The animal decided it had enough and bolted off at high speed. I went back to the car and in the light I saw that I forgot to turn the flash on.

AGHHHH.

Continued drive - then came across a very small carpet python, if it was a captive animal I would have said less than six months. By the time I got out of the car it disappeared.

Then another carpet, skinny about 1.2 meters, but right outside a house. I didn't stop because this isolated houses can be trouble.

Then another carpet about 1.2 meters I got a couple of snaps but he wasn't going to pose for me.

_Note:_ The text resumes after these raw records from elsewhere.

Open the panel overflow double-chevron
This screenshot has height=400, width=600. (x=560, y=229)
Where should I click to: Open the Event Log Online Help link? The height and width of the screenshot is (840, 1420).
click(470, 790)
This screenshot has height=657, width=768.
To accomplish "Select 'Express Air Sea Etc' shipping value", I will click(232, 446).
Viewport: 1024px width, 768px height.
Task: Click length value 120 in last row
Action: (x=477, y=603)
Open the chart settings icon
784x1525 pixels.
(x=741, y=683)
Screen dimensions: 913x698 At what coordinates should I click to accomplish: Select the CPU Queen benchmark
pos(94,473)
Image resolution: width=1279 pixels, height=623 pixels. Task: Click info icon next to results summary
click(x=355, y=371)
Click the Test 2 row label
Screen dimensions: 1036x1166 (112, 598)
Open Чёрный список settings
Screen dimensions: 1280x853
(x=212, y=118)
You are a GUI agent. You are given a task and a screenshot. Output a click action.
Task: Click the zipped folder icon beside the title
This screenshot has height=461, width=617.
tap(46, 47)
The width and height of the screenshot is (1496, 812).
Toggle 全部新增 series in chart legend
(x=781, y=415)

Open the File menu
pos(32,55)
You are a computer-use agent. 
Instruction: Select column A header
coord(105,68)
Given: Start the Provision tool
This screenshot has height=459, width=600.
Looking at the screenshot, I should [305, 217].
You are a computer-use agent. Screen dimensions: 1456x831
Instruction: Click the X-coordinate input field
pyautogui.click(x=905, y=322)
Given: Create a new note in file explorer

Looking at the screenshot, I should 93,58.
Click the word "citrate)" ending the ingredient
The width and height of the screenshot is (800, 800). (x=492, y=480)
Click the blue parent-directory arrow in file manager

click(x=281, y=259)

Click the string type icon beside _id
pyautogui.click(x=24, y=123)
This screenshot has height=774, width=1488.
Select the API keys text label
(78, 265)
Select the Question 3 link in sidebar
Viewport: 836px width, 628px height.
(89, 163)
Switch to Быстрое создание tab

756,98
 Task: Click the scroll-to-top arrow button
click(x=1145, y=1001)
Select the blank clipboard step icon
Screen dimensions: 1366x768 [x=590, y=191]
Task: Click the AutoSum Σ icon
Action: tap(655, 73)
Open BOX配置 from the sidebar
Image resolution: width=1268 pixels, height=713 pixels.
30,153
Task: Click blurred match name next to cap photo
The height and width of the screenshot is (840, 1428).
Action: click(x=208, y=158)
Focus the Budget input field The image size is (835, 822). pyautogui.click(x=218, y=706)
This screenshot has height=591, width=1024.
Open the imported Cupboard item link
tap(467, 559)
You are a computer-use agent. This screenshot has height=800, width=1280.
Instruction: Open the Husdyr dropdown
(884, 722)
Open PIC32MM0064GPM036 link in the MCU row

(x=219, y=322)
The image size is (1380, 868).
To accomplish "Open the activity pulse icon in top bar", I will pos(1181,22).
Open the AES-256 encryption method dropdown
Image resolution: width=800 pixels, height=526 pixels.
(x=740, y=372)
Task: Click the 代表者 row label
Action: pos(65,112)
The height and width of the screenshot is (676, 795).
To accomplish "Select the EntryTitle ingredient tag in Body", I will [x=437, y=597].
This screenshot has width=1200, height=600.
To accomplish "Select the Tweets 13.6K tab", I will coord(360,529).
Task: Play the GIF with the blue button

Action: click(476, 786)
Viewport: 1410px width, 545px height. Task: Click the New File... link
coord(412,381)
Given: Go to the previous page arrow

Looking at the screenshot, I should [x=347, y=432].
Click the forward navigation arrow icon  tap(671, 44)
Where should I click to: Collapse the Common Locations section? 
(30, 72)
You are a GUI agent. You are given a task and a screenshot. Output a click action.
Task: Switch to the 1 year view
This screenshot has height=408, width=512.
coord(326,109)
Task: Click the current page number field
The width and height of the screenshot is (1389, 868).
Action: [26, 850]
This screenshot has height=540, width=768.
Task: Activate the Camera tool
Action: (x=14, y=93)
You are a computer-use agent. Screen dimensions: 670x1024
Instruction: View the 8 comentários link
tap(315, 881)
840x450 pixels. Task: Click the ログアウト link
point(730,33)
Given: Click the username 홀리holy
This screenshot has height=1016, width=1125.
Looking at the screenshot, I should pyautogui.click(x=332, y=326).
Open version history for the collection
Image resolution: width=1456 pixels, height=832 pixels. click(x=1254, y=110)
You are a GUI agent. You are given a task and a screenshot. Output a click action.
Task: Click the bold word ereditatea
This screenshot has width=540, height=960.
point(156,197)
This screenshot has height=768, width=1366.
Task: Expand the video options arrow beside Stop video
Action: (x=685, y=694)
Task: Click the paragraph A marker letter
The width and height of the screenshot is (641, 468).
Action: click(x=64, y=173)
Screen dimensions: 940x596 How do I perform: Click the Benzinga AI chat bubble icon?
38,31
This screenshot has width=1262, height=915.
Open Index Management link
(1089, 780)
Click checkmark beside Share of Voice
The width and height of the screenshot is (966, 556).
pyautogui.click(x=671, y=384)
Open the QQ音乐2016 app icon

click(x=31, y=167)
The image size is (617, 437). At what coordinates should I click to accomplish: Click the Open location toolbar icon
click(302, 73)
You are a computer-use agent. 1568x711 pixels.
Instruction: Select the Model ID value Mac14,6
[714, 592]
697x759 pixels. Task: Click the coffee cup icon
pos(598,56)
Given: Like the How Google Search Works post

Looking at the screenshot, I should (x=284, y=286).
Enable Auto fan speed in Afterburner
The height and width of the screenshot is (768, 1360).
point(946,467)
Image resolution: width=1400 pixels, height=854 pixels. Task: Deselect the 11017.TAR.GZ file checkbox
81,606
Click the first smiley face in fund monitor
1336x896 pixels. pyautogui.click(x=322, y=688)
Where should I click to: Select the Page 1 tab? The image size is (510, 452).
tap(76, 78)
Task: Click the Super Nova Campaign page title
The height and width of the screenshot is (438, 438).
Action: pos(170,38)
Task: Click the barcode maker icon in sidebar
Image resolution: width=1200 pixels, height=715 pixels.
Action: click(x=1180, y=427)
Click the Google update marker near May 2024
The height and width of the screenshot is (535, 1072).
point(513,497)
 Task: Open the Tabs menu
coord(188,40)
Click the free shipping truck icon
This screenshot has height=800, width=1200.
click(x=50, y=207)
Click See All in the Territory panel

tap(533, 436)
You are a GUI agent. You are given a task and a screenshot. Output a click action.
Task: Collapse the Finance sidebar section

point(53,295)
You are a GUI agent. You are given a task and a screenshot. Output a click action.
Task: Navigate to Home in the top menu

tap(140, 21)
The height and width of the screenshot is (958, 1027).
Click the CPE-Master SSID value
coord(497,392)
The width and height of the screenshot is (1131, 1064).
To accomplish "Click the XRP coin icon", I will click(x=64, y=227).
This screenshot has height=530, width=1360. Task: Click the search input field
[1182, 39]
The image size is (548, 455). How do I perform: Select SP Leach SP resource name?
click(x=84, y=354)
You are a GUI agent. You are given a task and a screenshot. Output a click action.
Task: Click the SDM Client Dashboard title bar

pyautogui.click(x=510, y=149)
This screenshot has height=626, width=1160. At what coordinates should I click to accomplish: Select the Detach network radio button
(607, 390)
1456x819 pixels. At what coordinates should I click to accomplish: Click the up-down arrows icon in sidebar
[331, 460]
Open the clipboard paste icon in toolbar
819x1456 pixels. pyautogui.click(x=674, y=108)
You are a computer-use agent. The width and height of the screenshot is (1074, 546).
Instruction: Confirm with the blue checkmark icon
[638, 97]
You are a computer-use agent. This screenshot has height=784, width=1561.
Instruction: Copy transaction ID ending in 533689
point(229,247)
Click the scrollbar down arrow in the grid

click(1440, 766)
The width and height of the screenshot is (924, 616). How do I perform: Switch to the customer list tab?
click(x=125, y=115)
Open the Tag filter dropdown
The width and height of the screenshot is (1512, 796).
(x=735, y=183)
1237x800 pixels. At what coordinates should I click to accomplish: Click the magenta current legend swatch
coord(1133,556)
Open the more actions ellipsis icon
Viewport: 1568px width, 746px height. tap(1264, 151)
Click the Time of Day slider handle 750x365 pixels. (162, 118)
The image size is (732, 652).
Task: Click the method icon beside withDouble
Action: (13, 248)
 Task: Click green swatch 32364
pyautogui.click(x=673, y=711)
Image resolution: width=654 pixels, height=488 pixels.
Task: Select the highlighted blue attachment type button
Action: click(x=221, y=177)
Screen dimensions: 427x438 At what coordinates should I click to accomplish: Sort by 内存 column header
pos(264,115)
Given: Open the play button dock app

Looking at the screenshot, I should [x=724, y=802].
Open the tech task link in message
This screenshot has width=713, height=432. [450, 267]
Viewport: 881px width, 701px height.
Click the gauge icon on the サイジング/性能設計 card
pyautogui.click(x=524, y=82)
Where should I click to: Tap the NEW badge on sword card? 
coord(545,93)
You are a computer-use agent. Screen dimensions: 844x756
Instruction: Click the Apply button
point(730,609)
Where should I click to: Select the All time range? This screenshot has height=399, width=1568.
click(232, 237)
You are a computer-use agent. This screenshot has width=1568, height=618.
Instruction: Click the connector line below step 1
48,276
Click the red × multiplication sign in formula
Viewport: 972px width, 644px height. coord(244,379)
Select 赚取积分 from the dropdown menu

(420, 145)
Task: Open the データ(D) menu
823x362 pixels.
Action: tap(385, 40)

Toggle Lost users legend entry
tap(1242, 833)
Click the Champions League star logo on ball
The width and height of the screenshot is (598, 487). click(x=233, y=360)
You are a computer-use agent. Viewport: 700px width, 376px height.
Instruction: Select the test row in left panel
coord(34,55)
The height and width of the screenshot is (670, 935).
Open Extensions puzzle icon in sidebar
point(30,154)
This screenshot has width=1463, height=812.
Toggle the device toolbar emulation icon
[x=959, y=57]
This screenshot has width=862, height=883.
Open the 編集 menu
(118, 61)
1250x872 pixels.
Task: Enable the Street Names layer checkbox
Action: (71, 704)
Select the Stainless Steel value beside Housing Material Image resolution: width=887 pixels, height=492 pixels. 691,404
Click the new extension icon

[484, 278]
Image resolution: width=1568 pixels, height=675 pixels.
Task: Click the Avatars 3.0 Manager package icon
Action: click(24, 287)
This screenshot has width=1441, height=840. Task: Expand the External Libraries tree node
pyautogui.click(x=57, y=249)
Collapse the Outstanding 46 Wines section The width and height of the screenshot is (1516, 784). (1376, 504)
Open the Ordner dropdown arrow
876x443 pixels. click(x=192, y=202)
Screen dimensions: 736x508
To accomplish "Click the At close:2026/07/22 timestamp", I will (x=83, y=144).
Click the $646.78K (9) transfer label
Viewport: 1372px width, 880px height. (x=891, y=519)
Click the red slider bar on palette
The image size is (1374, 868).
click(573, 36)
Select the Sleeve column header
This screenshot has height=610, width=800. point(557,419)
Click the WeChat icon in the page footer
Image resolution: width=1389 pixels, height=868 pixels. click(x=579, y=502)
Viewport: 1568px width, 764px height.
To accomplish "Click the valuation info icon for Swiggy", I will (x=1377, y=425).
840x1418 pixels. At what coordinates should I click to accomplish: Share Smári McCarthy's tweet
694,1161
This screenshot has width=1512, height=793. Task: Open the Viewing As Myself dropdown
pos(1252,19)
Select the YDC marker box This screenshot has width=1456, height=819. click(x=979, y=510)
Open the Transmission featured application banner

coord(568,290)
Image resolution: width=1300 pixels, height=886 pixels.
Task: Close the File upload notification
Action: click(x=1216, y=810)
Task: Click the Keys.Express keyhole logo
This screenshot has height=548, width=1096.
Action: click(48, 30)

I had been out now for about half an hour, the wind and lightning was getting worse so I called it a night, went home, unplugged all the electrics and sent the evening taking not very good lightning shots from my top balcony. I appears that a good way to stop lightning is to point a camera at it


----------



## Snake Catcher Victoria (Nov 18, 2009)

Cool pics Fuscy, love a Queensland storm. 
To bad about the tiger, you must be bleeding.


----------



## redbellybite (Nov 18, 2009)

We got that storm here ..it was a pearler...the wind was strong ..and due to the dry conditions so many branches were dropped ...and debris everywhere ...but we needed it and I hope we have a fair few more storms on the way with plenty of hard down pouring rain ....only problem today is it will be in the high 30's and be like a sauna due to the wet ground ...but ya gotta love summer storms in QLD


----------



## krusty (Nov 18, 2009)

sounds like a good night out anway,as for that tiger maybe next time.


----------



## reptilerob (Nov 18, 2009)

Awesome looking carpet python. Bugger about the tiger. Ive never seen a tiger snake after dark down here!!!


----------



## -Matt- (Nov 18, 2009)

Sounds like a good night Fuscus...I was gunna go out and explore the sunshine coast last night and do some herping but the storm put a damper on that, Im gunna have to go out one night while Im up here.


----------



## Fuscus (Nov 25, 2009)

Just looking through my pics and found this photo of a different tiger. See how the banding behind the neck does not line up. The Tiger I described had that most of the way down its body


----------